Work item:
Verbatim, and with nothing else, reproduce the data below from its first line through the line containing "Task: Click the 8.2% value for United Kingdom".

Source records:
────────

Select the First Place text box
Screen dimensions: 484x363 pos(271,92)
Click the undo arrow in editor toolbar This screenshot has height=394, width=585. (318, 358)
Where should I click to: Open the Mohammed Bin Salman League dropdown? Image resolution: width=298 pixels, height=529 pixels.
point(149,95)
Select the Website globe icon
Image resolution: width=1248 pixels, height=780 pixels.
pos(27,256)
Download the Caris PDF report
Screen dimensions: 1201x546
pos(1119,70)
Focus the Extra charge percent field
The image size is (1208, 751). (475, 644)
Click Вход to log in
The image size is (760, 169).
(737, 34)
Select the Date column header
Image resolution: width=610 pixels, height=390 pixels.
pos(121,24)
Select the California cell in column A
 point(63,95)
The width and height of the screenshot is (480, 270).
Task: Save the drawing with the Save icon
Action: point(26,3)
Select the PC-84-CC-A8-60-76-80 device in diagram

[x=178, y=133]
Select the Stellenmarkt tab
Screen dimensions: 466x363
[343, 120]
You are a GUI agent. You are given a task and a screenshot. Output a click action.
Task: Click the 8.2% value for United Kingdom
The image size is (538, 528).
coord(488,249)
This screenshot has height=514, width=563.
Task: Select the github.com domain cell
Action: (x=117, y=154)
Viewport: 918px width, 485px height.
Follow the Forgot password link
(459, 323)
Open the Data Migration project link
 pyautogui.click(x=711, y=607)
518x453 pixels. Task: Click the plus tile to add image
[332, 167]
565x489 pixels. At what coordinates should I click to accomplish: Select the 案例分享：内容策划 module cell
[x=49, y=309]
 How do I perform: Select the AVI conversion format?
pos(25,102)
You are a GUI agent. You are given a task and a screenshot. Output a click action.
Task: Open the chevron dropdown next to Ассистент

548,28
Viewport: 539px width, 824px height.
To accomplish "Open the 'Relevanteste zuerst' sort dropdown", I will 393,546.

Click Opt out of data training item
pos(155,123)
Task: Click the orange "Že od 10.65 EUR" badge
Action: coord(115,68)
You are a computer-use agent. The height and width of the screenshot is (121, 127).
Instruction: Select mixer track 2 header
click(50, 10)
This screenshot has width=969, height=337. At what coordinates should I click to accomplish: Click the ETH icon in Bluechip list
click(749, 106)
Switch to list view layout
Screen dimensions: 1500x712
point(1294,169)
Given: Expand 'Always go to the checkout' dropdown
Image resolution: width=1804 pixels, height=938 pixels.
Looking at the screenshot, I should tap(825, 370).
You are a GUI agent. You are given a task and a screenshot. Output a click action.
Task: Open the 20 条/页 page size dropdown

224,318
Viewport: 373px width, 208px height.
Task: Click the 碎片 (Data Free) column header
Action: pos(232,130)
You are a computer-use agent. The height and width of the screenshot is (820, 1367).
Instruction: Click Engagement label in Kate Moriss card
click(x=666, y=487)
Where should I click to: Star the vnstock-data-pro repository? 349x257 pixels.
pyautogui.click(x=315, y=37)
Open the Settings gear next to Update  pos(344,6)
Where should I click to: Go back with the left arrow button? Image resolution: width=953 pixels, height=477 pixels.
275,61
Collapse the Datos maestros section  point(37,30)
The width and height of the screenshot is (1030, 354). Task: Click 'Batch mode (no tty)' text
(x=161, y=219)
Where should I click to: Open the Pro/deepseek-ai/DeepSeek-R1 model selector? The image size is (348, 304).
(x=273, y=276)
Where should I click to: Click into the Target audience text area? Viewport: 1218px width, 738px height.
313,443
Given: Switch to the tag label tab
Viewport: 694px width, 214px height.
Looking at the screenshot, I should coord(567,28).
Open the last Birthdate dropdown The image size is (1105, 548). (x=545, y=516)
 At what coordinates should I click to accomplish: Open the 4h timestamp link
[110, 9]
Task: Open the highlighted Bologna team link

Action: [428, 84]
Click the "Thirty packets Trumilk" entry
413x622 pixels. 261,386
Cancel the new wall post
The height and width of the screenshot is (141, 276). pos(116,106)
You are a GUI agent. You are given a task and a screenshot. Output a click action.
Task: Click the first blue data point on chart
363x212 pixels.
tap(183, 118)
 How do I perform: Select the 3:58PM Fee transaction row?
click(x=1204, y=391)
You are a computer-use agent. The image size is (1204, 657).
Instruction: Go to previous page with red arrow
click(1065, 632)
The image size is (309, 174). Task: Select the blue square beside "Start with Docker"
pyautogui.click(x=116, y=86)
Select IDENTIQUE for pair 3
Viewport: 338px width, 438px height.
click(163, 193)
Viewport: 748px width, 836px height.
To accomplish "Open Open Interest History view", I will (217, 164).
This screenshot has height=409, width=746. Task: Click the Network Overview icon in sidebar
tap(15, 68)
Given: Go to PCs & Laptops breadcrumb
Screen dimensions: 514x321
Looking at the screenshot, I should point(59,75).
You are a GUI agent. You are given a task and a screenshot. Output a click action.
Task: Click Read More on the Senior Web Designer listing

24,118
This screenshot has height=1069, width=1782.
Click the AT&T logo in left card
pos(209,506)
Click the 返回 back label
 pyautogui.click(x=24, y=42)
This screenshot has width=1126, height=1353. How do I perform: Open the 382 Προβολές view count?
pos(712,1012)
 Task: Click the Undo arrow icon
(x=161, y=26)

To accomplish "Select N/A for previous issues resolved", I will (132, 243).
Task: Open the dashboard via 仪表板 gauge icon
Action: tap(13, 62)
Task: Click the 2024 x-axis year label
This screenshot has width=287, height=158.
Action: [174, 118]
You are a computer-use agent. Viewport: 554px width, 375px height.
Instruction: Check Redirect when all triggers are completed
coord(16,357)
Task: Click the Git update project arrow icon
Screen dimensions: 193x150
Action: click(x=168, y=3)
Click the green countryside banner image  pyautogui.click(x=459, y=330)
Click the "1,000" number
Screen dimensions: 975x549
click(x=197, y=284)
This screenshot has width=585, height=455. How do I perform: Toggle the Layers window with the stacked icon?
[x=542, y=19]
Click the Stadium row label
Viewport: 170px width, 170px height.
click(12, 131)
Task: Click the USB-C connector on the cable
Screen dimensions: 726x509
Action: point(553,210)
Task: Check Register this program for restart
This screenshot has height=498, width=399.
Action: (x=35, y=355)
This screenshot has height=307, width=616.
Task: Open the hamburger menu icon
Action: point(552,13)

────────

Solution for this exercise:
Select the First Place text box
Screen dimensions: 484x363 pos(271,92)
Click the undo arrow in editor toolbar This screenshot has height=394, width=585. (318, 358)
Where should I click to: Open the Mohammed Bin Salman League dropdown? Image resolution: width=298 pixels, height=529 pixels.
point(149,95)
Select the Website globe icon
Image resolution: width=1248 pixels, height=780 pixels.
pos(27,256)
Download the Caris PDF report
Screen dimensions: 1201x546
pos(1119,70)
Focus the Extra charge percent field
The image size is (1208, 751). (475, 644)
Click Вход to log in
The image size is (760, 169).
(737, 34)
Select the Date column header
Image resolution: width=610 pixels, height=390 pixels.
pos(121,24)
Select the California cell in column A
 point(63,95)
The width and height of the screenshot is (480, 270).
Task: Save the drawing with the Save icon
Action: point(26,3)
Select the PC-84-CC-A8-60-76-80 device in diagram

[x=178, y=133]
Select the Stellenmarkt tab
Screen dimensions: 466x363
[343, 120]
You are a GUI agent. You are given a task and a screenshot. Output a click action.
Task: Click the 8.2% value for United Kingdom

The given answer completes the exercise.